──────── Source passage ────────

Mrs Coffey brought a claim to the Employment Tribunal alleging that the ACI perceived her as having a disability and that the decision to reject her application was direct disability discrimination. Mrs Coffey did not allege that she actually had a disability; her case was that her hearing loss  did not have, and was not likely to have, a substantial adverse effect on her ability to carry out day-to-day activities, including working activities.

The ACI refuted the claims, explaining that she did not consider that Mrs Coffey was disabled under The Equality Act 2010. Instead she had rejected Mrs Coffey on the basis that the police force operates under significant cost and resourcing pressures, and she could not justify appointing someone who fell outside the national standards and therefore might not be fully operational.

Since this perception was the reason for refusing the transfer, the Tribunal upheld the claims. It found that the ACI perceived that Mrs Coffey had an actual or a potential disability which could lead to the Norfolk Constabulary having to make adjustments to her role, either now or in the future.

──────── Task inputs ────────

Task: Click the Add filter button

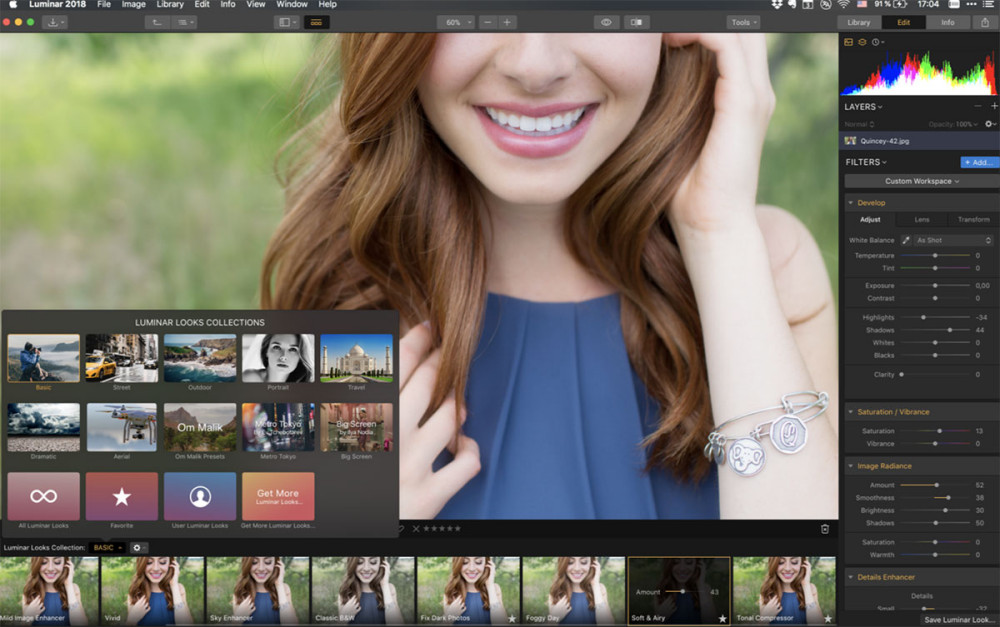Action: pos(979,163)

────────
──────── Task inputs ────────

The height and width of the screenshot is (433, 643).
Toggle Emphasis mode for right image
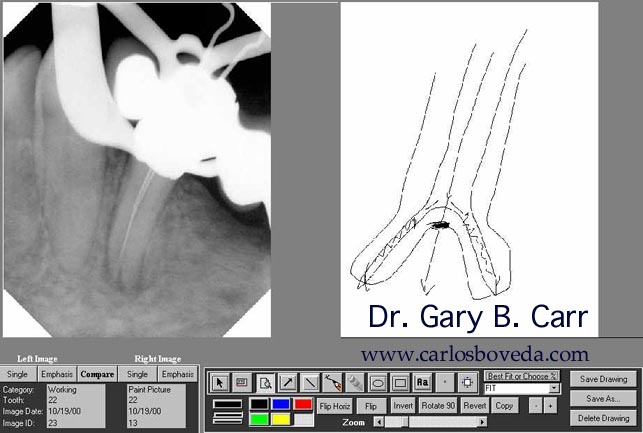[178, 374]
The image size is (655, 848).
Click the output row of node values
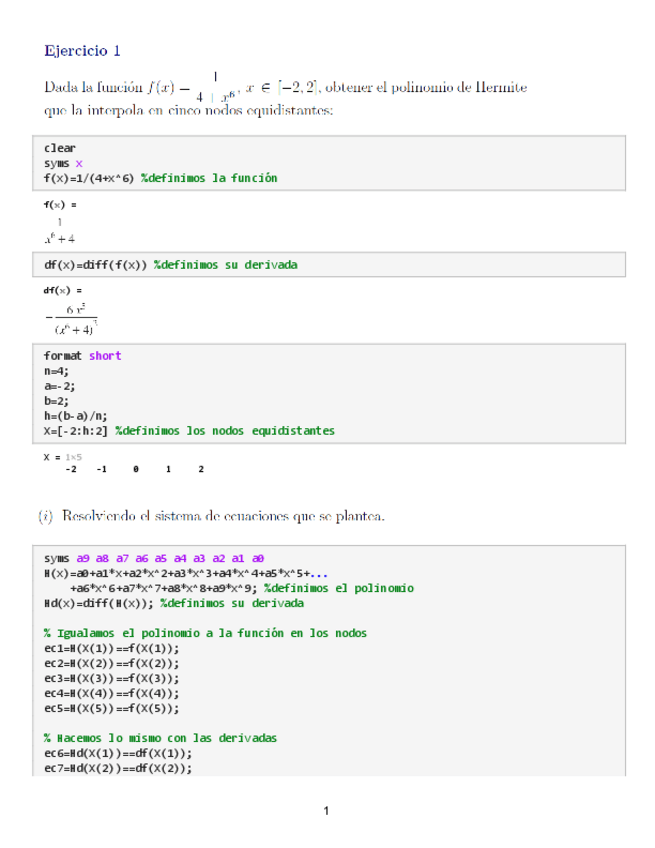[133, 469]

────────

◆ Exercise set ◆
• a. Gather every line of the entries that contains the string "image". Case counts.
• b. Proceed with the passage about the perceived disability discrimination claim at the Employment Tribunal, continuing after its last sentence.

◆ Expected answers ◆
• a.
Toggle Emphasis mode for right image
The image size is (655, 848).

• b.
The Tribunal concluded that this amounted to direct discrimination. Norfolk Constabulary appealed to the EAT arguing that the Tribunal had been wrong in its finding that the ACI perceived Mrs Coffey to be disabled, and that she had been treated less favourably because of that perception. The EAT dismissed the appeal and finding the Tribunal’s reasoning to be sufficient;  Norfolk Constabulary viewed Mrs Coffey as having a potential disability. In other words, even if the impairment was not perceived as currently having a substantial adverse effect, the perception was that it could well have a substantial effect in future.

This is the first case to directly address perceived disability discrimination under The Equality Act 2010. Though the EAT left the issue open, claims for perceived disability are not likely to apply to reasonable adjustment claims or discrimination arising from disability. The decision sets the benchmark as to whether the claimant was perceived as having the characteristics set out in the legal definition of disability.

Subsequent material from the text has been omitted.